Once outside, they notified the mine owner and mine foreman, but waved off medical treatment for themselves, all the while looking back for lights or any signs of the first crew.

There were none.

Back at the breach, the first crew had begun its attempt to escape only after realizing they couldn't take Popernack with them. He screamed at them to save themselves. The roar of the water swallowed his words.

In the dark, Popernack shook his head, and the beam from his helmet light swept back and forth. He didn't think he could make it. He figured he'd probably die there.

Using their safety training, the other eight converged at Entry No. 4, at the conveyor belt that moved the mined coal out of the shaft. They prayed this was their way out.

The rush down the passageway toward the mine mouth was at full bore. The men raced through the water, grabbing the coal conveyor to keep from falling, from going down in water too violent to ever let them get to their feet.

In the passageway, 4 1/2 feet high in places, they ran as fast as stooped men could run. But because they were hunkered down as they ran, the water -- now 3 to 3 1/2 feet-deep -- was reaching their necks.

Unger wasn't sure how long he could continue the pace. He thought he was on the verge of a heart attack.

When the water got to be too much, they hopped on the conveyor -- which had stopped when the water cut its power -- and crawled along it. They scrambled across coal on the conveyor, falling, bloodying their knuckles, and realizing that the water blocking their way was rising toward them.

As Hall rushed to the conveyor and joined the race to get out, the water nearly took him under. Fogle was running right behind him.
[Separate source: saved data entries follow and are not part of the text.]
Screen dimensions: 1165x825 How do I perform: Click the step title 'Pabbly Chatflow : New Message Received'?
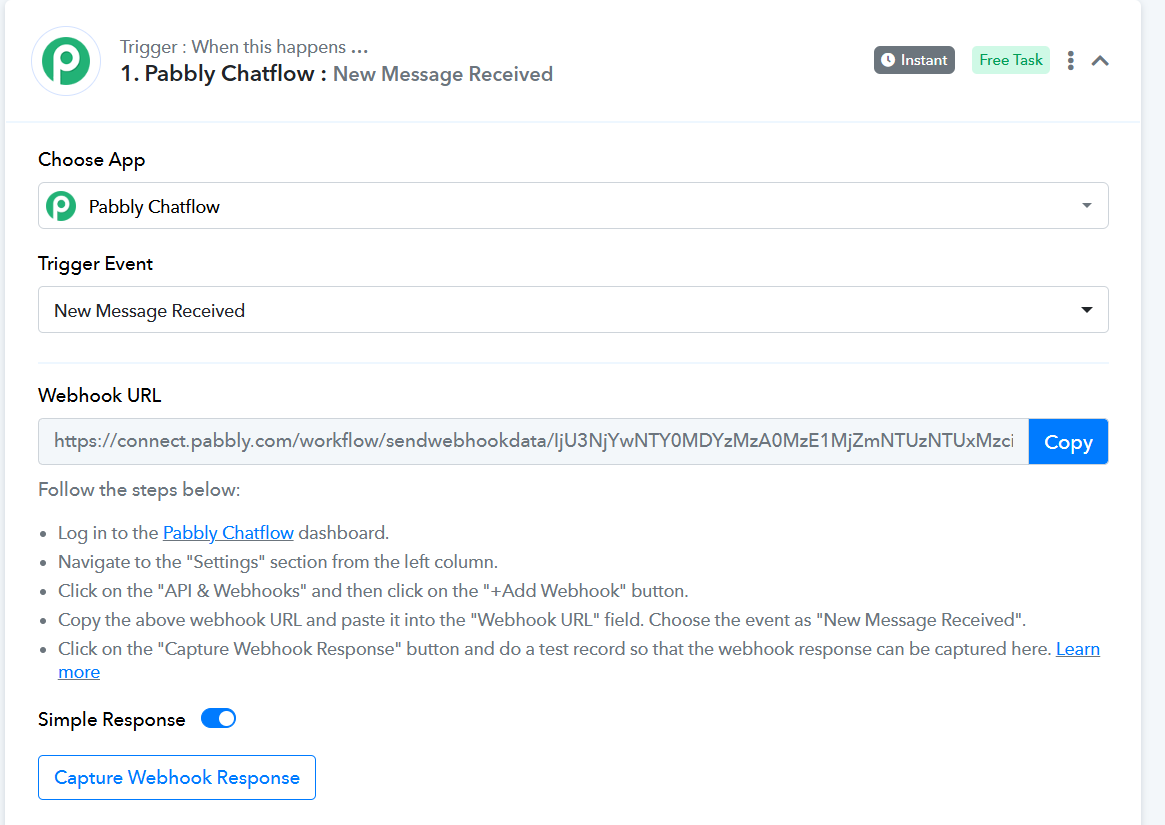tap(337, 74)
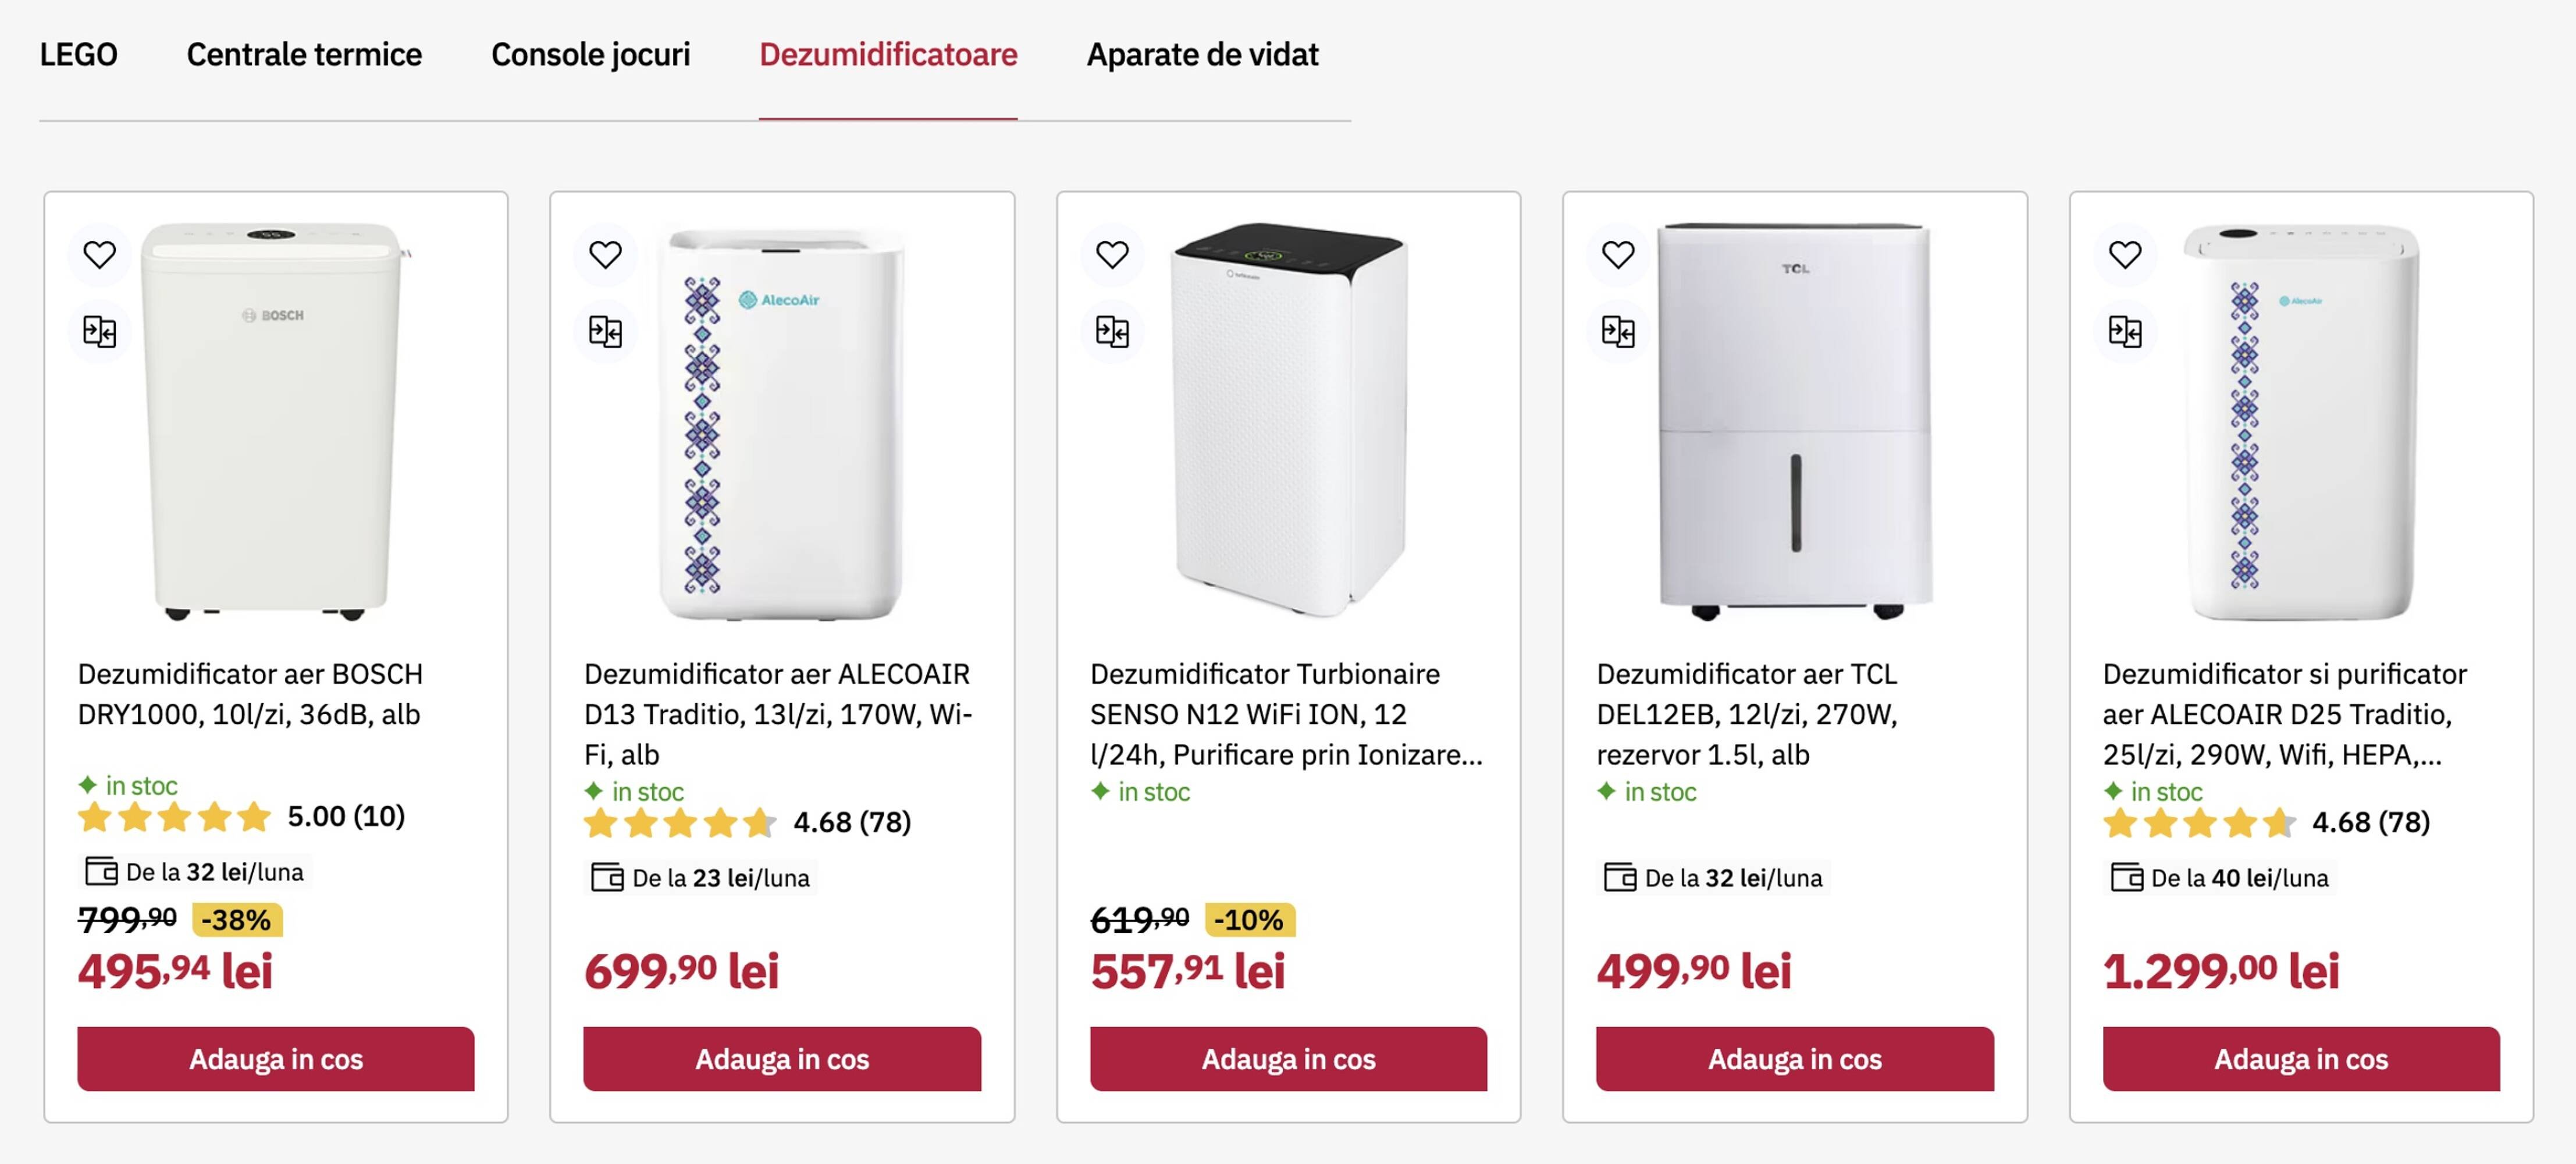Add the Bosch DRY1000 to wishlist
Viewport: 2576px width, 1164px height.
pos(99,255)
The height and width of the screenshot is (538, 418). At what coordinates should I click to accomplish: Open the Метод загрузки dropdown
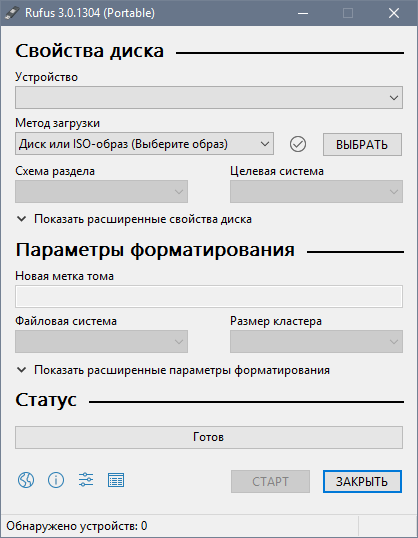tap(144, 144)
When Hall tried to clamber onto the conveyor but couldn't, Fogle, at 200-plus pounds, grabbed all 180 pounds of Hall by the coveralls and tossed him aboard the stilled conveyor.

Somewhere in the din, Hileman called out, "Can we make it?"

The two youngest, Phillippi and Mayhugh, had led the struggle down the conveyor for about 2,000 feet.

As they looked forward, their helmet lamps illuminated their worst fear -- 100 feet ahead, the water had gotten so high it was hitting the roof. The water had outrun them down entries 5, 6 and 7 and now was enveloping them.

The two young miners yelled at their fellow crew members to turn back.

The water, now at chin level, was so overpowering the men had to pull on the conveyor as they fought to reach higher ground.

And at one point, Foy turned to his son-in-law, Mayhugh, with the saddest eyes the younger man had ever seen.

"We're in trouble," the veteran miner told him.

"I know, Tom," Mayhugh responded. "I'm too young to die. I'm not afraid to but I got two little kids. This ain't the way for us to go."